→ Supplied data
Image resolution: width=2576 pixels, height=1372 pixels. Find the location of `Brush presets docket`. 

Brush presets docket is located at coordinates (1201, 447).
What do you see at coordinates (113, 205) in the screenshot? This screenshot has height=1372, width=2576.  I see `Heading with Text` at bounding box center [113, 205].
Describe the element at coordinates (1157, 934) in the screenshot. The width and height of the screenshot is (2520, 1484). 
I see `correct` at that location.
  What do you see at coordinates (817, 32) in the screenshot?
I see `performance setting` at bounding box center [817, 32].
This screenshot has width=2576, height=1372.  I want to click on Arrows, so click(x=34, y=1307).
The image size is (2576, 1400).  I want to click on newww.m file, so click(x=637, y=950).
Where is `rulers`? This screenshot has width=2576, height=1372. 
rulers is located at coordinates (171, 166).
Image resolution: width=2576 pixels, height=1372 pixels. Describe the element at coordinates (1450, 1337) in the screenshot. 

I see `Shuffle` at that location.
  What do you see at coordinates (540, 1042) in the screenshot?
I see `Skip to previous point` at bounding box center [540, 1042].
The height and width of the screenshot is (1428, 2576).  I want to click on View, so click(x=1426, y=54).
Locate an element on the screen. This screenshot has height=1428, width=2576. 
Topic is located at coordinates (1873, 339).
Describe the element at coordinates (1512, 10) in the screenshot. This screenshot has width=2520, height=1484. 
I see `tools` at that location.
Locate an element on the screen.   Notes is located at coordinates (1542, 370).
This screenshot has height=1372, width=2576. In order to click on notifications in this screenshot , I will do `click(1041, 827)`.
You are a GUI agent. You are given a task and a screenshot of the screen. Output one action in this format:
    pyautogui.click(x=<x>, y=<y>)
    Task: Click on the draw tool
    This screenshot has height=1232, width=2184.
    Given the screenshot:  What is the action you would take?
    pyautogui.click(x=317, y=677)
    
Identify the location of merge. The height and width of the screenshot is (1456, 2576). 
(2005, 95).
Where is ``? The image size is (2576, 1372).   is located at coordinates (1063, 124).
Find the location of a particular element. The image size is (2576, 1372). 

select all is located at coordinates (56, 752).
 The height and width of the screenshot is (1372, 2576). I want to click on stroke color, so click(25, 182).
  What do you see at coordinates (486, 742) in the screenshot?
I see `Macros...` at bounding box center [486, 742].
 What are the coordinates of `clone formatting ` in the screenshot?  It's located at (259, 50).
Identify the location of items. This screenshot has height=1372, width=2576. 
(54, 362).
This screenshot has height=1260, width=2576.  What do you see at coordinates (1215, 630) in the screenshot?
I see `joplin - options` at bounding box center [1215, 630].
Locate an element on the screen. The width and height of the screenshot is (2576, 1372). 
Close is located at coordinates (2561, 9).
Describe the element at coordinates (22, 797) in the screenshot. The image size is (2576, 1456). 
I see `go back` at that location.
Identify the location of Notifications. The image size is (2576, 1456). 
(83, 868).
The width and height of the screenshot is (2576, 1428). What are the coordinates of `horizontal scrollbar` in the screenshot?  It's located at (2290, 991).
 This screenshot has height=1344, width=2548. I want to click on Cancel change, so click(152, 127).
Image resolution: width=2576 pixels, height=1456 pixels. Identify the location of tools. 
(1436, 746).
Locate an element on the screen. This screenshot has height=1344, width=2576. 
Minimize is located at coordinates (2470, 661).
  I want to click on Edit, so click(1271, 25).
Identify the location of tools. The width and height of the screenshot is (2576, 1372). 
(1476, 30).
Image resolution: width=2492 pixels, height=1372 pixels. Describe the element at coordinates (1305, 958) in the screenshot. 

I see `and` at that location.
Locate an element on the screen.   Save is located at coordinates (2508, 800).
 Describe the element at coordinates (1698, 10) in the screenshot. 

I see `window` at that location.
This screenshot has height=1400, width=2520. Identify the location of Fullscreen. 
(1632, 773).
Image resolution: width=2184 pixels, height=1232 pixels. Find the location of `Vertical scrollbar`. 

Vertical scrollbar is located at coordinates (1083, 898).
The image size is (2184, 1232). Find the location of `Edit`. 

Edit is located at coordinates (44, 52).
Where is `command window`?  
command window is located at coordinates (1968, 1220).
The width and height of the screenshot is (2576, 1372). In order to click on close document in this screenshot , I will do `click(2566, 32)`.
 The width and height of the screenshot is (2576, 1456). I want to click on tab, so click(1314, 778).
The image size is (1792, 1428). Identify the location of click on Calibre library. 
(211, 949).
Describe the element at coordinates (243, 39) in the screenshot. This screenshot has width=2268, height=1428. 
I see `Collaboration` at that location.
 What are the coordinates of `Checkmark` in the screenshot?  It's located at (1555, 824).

→ Exercise requirements
Please give only the material from the line with "Identify the location of items." to the line with "command window is", both included, as a numbered list with the blank lines left out.

→ Written solution
1. Identify the location of items. This screenshot has height=1372, width=2576. 
2. (54, 362).
3. This screenshot has height=1260, width=2576.  What do you see at coordinates (1215, 630) in the screenshot?
4. I see `joplin - options` at bounding box center [1215, 630].
5. Locate an element on the screen. The width and height of the screenshot is (2576, 1372). 
6. Close is located at coordinates (2561, 9).
7. Describe the element at coordinates (22, 797) in the screenshot. The image size is (2576, 1456). 
8. I see `go back` at that location.
9. Identify the location of Notifications. The image size is (2576, 1456). 
10. (83, 868).
11. The width and height of the screenshot is (2576, 1428). What are the coordinates of `horizontal scrollbar` in the screenshot?  It's located at (2290, 991).
12.  This screenshot has height=1344, width=2548. I want to click on Cancel change, so click(152, 127).
13. Image resolution: width=2576 pixels, height=1456 pixels. Identify the location of tools. 
14. (1436, 746).
15. Locate an element on the screen. This screenshot has height=1344, width=2576. 
16. Minimize is located at coordinates (2470, 661).
17.   I want to click on Edit, so click(1271, 25).
18. Identify the location of tools. The width and height of the screenshot is (2576, 1372). 
19. (1476, 30).
20. Image resolution: width=2492 pixels, height=1372 pixels. Describe the element at coordinates (1305, 958) in the screenshot. 
21. I see `and` at that location.
22. Locate an element on the screen.   Save is located at coordinates (2508, 800).
23.  Describe the element at coordinates (1698, 10) in the screenshot. 
24. I see `window` at that location.
25. This screenshot has height=1400, width=2520. Identify the location of Fullscreen. 
26. (1632, 773).
27. Image resolution: width=2184 pixels, height=1232 pixels. Find the location of `Vertical scrollbar`. 
28. Vertical scrollbar is located at coordinates (1083, 898).
29. The image size is (2184, 1232). Find the location of `Edit`. 
30. Edit is located at coordinates (44, 52).
31. Where is `command window`?  
32. command window is located at coordinates (1968, 1220).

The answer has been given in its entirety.